Back on August 7, 2013 Bill 53 (2013): Relating to Open Data, got introduced by CM Carol Fukunaga at a full Council meeting. It got subsequently heard on August 20th in the Public Safety and Economic Development Committee.

Bill 53 CD1 then moved on to a second reading in the full Council on Sept. 11, 2013 and successfully passed. The amended change brought the establishment of procedures in from 2 years to one year.

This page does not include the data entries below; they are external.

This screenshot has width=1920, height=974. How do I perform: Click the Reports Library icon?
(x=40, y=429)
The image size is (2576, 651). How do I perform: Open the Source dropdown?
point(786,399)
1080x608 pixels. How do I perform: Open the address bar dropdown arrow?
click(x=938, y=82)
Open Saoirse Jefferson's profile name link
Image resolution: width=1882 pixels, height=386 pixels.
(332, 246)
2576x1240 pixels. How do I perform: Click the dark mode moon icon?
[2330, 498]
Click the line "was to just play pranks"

On Oct. 29, 2013, CD2 passed through the PSED committee. The CD2 amendment had introduced a timeframe of 180 days for policies to be completed. it also introduced a Chief Information Officer in the Legislative Branch of the City Council. At this latest hearing, I was able to suggest amendments to the bill to 1) remove “of minimal public interest” and 2) rename the legislative branch lead to be called the Chief Data Officer. These changes should appear in Bill 53 CD3. At the time of this writing there was no online version of CD2. In an odd timing of publishing bill information, the CD2 modifications did not make it into the agenda for Oct. 29th. The agenda shows CD1. But at the PSED Committee reading they handed out hardcopies.

The next full Council meeting is on Nov 13th where CD3 is planned to be heard. Once Bill 53 passes through this final reading it then goes to the Mayor for signing. As soon as CD3 gets posted I will share the link. Thanks to all who have submitted testimony. We are almost there.